Mons. Reig presidió la Santa Misa por la fiesta de San Diego de Alcalá

El pasado 13 de noviembre el Obispo del a diócesis, Mons. Juan Antonio Reig Pla, celebró, en la Catedral Magistral, la solemne Eucaristía en honor de San Diego de Alcalá. Este hermano lego franciscano, de origen sevillano, icono de la caridad, pasó sus últimos días en nuestra ciudad (este año se ha cumplido el 550º aniversario de su muerte).

Canonizado por Sixto V poco tiempo después de la derrota de España frente a Inglaterra en la expedición de la llamada “Armada Invencible” (1588), San Diego fue, para nuestros antepasados, un verdadero consuelo en momentos de fracaso estrepitoso.

Durante su homilía, Mons. Reig Pla incidió en este aspecto: “¿Quién se acuerda de los compañeros de San Diego del monasterio de Santa María de Jesús? Hoy está aquí él como el campeón, como un trofeo de Alcalá de Henares. Que consoló a España después de la Armada Invencible y que nos consuela también en estos momentos difíciles que estamos pasando”.

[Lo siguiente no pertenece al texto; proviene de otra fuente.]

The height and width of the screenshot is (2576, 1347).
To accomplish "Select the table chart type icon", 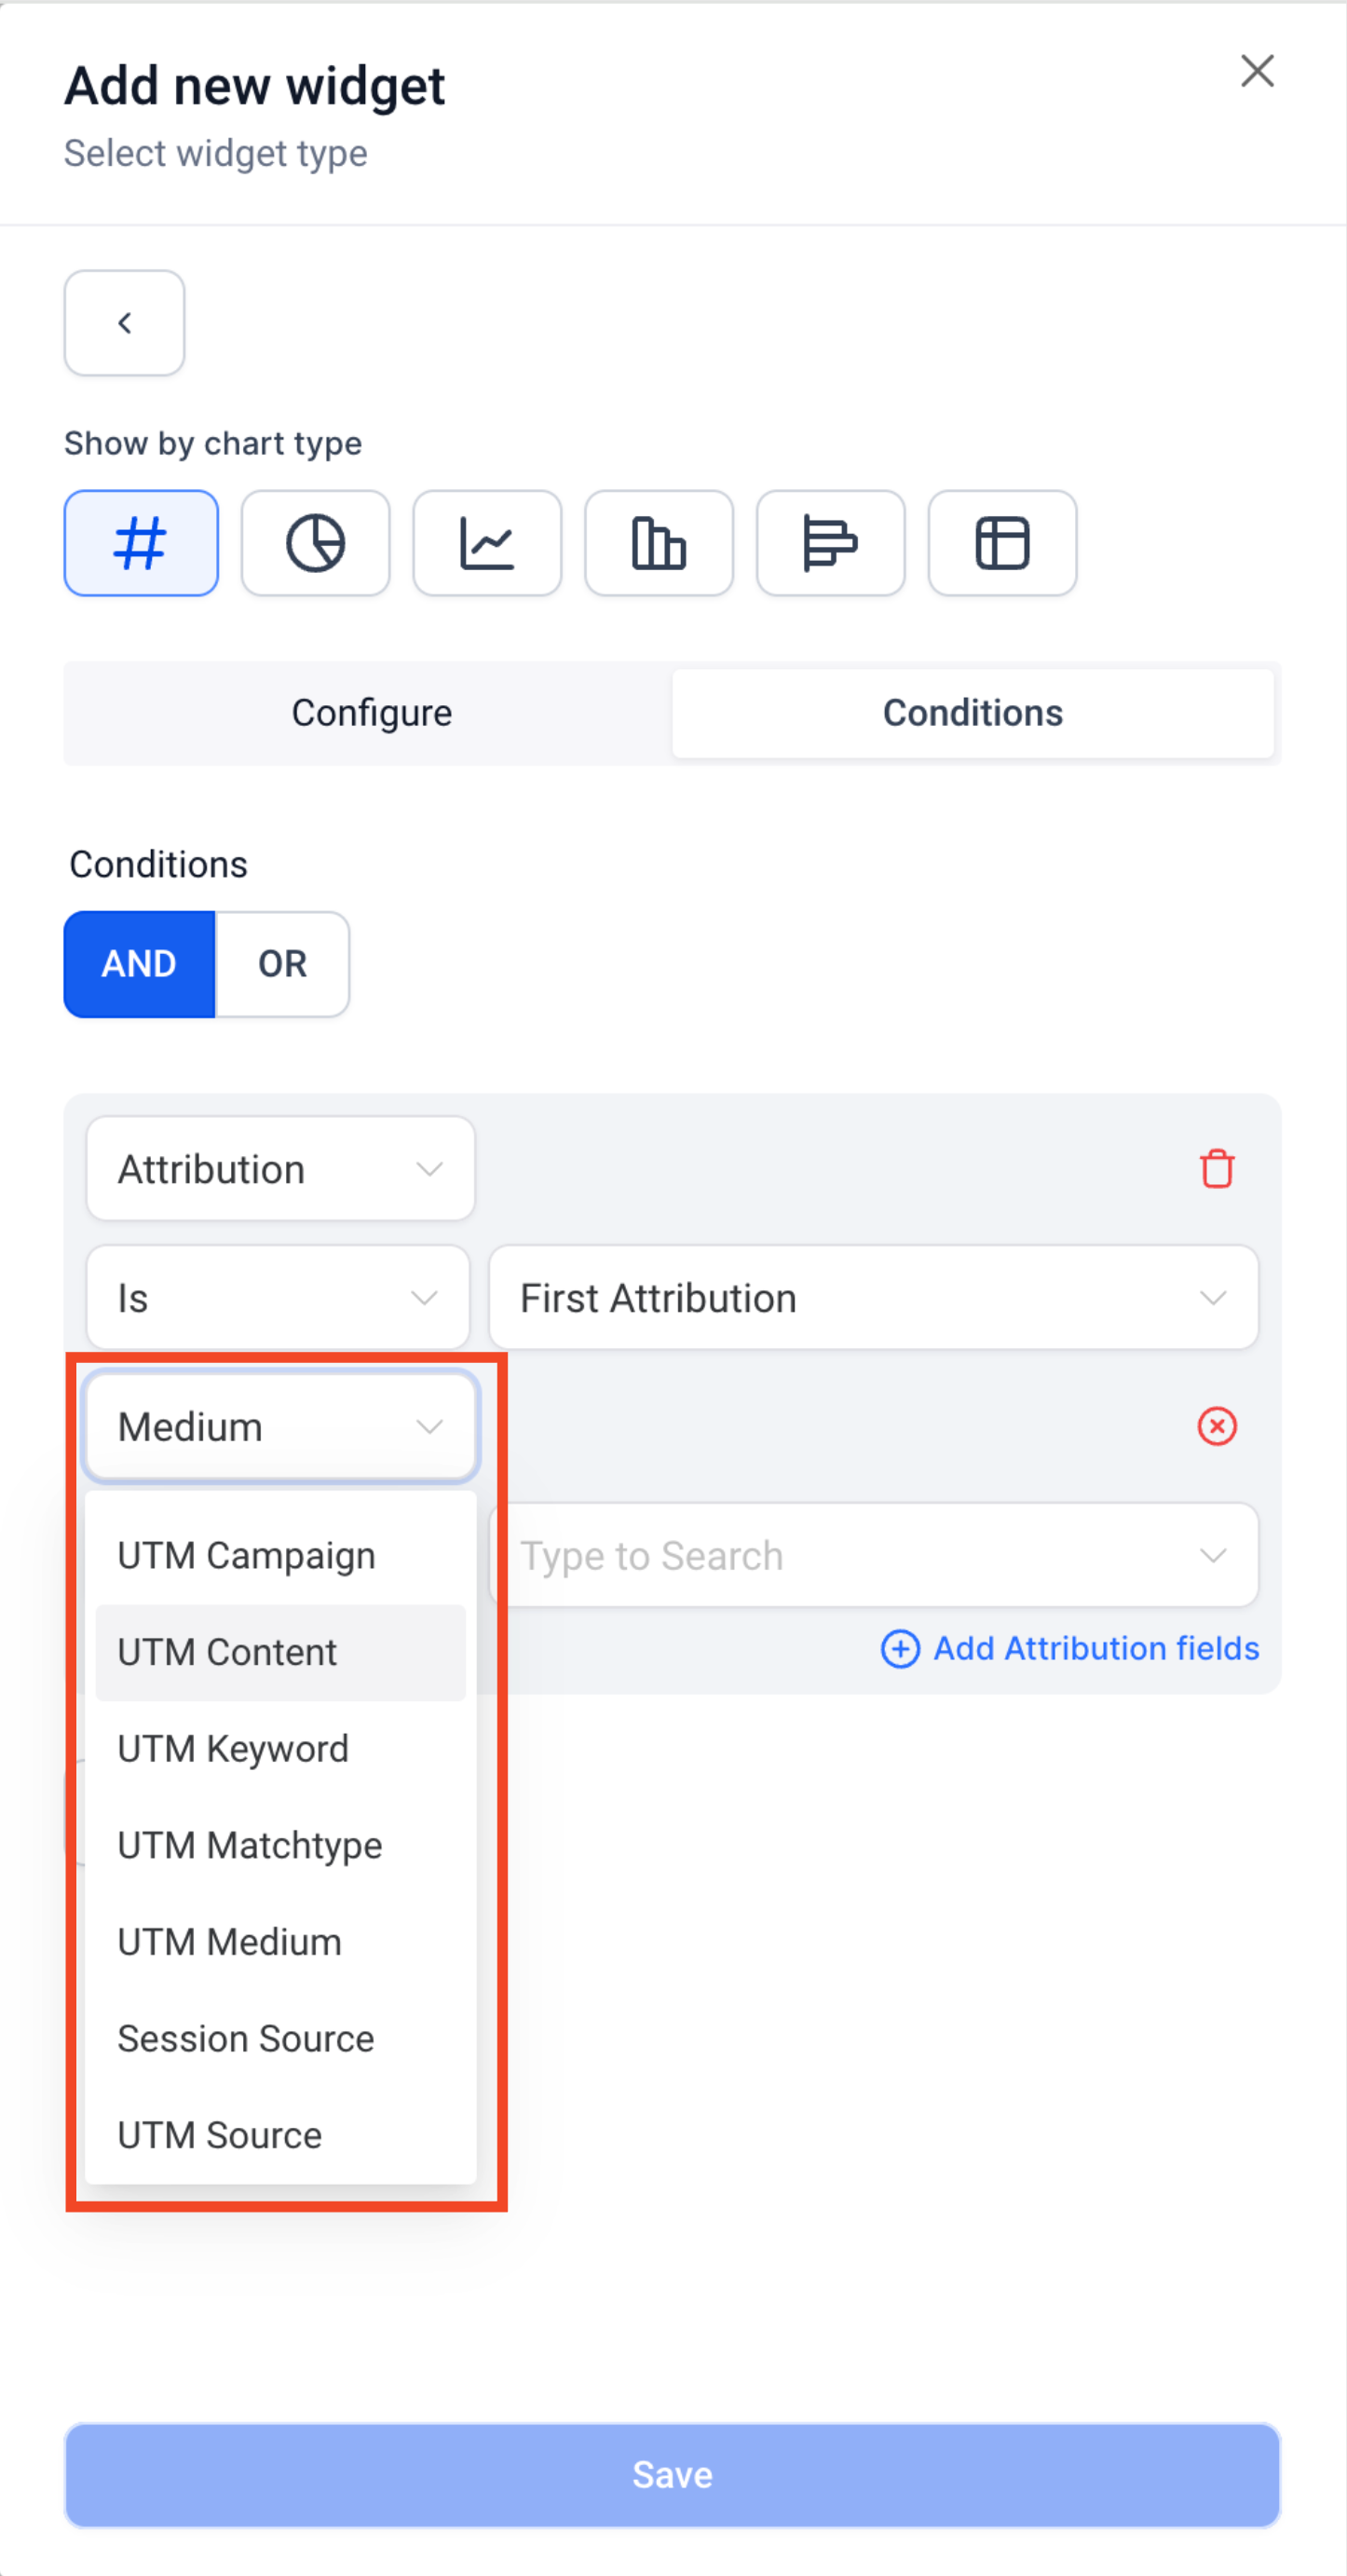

“Nosotros somos, por gracia de Dios, hombres y mujeres de fe. Seguimos las indicaciones: parte tu pan con el hambriento, no te cierres en ti mismo, ábrete al amor hacia el hermano, comparte con él, visita a los encarcelados, cuida de los que no tienen techo, viste al que está desnudo”.

Pero todas estas acciones, tal y como explicó don Juan Antonio, no se limita a un mero sentimiento ni una idea: “la fe es una persona que viene a vivir en nosotros, Jesucristo, por la gracia del Espíritu Santo, que es el amor de Dios derramado en nuestros corazones. Caigamos en la conciencia de esto: ¡quien vive dentro de ti, desde el Bautismo, es el Espíritu Santo que promueve, como un artesano interno, todas tus entrañas para que seas como Jesucristo. Y ya no vivirás en las tinieblas: tu vida será un manantial de gozo y alegría continua”.

El Obispo subrayó algunos de los aspectos más destacados de la vida, milagros y muerte de San Diego, “un icono de las promesas de Dios, que siempre se cumplen. Este hombre, que murió abrazando humildemente la Cruz, vivió, desde su época en la Salceda, entregándose, por amor, a sus hermanos”.

Las hermandades y cofradías se acercaron hasta la imagen de San Diego para depositar alimentos destinados a los más necesitados de Alcalá de Henares. Una vez concluida la Santa Misa, los fieles alcalaínos pudieron seguir acercándose hasta su cuerpo incorrupto, conservado en una preciosa urna de plata.